§ **Exercise**
In the data below, find every line that has the string "agent", and copy it.

|---|

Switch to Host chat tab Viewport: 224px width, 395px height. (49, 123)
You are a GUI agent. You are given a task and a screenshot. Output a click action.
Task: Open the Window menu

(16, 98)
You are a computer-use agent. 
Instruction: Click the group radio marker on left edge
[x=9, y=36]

|---|

§ **Output for this task**
You are a GUI agent. You are given a task and a screenshot. Output a click action.
You are a computer-use agent. 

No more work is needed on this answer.